An RAA may only apply where an assessment period commences or is reasonably likely to commence in the next 12 months. Under the RAA, the amount of the section 75 debt payable by an employer can be reduced or increased with a corresponding increase or reduction for other employers. An RAA requires the approval of the Regulator, and the Board of the PPF must not object to it.

Facts. The statement's key points are that:

  • An RAA will be rare. The Regulator's decision is highly u nlikely to have an impact on the level of members' benefits.
  • Where there is a serious risk of insolvency, employers, trustees and advisers should engage in discussions at an early stage. Trustees and advisers should consider alternatives to an RAA and whether insolvency is inevitable. The independent financial advice the trustees receive will be fundamental.
  • Engagement with the Regulator should also happen at an early stage. An application to the Regulator for an RAA must be accompanied by a clearance application.
  • The Regulator may take some time to carry out its due diligence to assess whether an RAA is appropriate and will work closely with the PPF. The Regulator will consider: whether insolvency of the employer would otherwise be inevitable without the RAA; whether the scheme might receive more from an insolvency than it would from the PPF; whether a better result might be obtained through the use of the Regulator's powers; the position of the rest of the employer's group; and the outcome of the proposals for other creditors.
  • The Regulator will first decide whether an RAA might be appropriate and reasonable, and then whether the proposed level of mitigation is appropriate. An approval notice cannot be issued until 28 days after the Regulator determines to approve an RAA.

Comment. This is useful guidance as to where an RAA may become relevant.

Source: The Regulator: regulated apportionment arrangements and employer insolvency, 12 August 2010, http://www.thepensionsregulator.gov.uk/docs/regulated-apportionment-arrangements-statement-august-2010.pdf .

Equitable Life

Summary. Sir John Chadwick has issued his report on a compensation scheme for Equitable Life policyholders.

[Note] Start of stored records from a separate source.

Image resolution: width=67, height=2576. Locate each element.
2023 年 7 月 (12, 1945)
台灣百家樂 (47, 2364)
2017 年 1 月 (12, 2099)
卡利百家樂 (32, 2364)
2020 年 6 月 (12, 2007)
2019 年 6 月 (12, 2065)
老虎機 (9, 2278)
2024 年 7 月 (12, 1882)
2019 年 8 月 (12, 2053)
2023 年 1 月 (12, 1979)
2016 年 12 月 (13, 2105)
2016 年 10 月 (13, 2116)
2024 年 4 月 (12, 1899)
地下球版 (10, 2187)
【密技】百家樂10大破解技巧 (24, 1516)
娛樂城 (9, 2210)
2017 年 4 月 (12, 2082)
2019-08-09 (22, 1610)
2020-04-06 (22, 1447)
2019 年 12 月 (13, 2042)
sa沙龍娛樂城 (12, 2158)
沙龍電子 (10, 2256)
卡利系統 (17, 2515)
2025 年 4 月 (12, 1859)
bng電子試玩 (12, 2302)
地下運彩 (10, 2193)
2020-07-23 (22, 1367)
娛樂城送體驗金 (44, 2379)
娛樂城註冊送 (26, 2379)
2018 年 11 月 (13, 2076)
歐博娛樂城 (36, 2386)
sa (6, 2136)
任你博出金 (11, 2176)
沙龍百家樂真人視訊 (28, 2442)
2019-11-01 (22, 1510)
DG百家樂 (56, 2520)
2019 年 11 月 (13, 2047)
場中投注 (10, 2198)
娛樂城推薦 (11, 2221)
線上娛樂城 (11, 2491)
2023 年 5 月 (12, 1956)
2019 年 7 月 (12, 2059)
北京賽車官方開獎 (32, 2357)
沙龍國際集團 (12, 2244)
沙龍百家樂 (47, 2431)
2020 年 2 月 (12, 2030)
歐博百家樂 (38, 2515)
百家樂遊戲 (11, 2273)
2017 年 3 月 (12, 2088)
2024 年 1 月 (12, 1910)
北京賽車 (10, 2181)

Background. The Equitable Life Assurance Society closed to new business in 2000, and by 2002 had reduced policy values on all with-profit policies including with-profit annuities (WPA). In 2008 the Parliamentary and Health Service Ombudsman issued a report on the prudential regulation of Equitable Life by public regulators. She made findings of ten findings of maladministration against the regulators, which led to four findings of injustice suffered by policyholders. Following this report, the Government asked Sir John Chadwick for his advice on five issues:

  1. the extent of relative losses suffered by Equitable Life policyholders;
  2. what proportion of those losses can be attributed to: (a) the maladministration accepted by the Government; and (b) the actions of Equitable Life and other parties;
  3. which classes of policyholder have suffered the greatest impact;
  4. what factors arising from this work the Government might wish to take into account when reaching a final view on determining whether disproportionate impact has been suffered; and
  5. if the accepted maladministration had not occurred, what difference would it have made to the performance of Equitable Life?

Facts. With regards to the five issues:

  1. WPA holders suffered a relative loss of 25% and all other policies a loss of 20%. Chadwick bases these figures on his contention that without the maladministration, new investments in Equitable Life would have dropped by between a sixth and a quarter.
  2. As the Government accepted the findings of maladministration, these losses could not appropriately be apportioned between Equitable and other parties.
  3. The greatest sufferers were WPA policyholders.
  4. The Government should take into account three factors. Firstly, any policyholders who suffered "real loss", by receiving less from the policy than they paid in premiums. Secondly, any ability policy holders had to mitigate the results of maladministration. WPA policyholders had the most limited ability to mitigate. Thirdly, Chadwick argues that some policyholders (such as those with guaranteed annuity rates) in fact benefited from maladministration.
  5. With no maladministration, Equitable Life would still have closed to new business in 2000. It would have declared lower bonuses at some points in the 1990s and a slightly weaker solvency position to regulators, but would have declared a better solvency position in 2000.

Comment. This report will be taken into account by the Government in developing the compensation scheme for Equitable Life policyholders.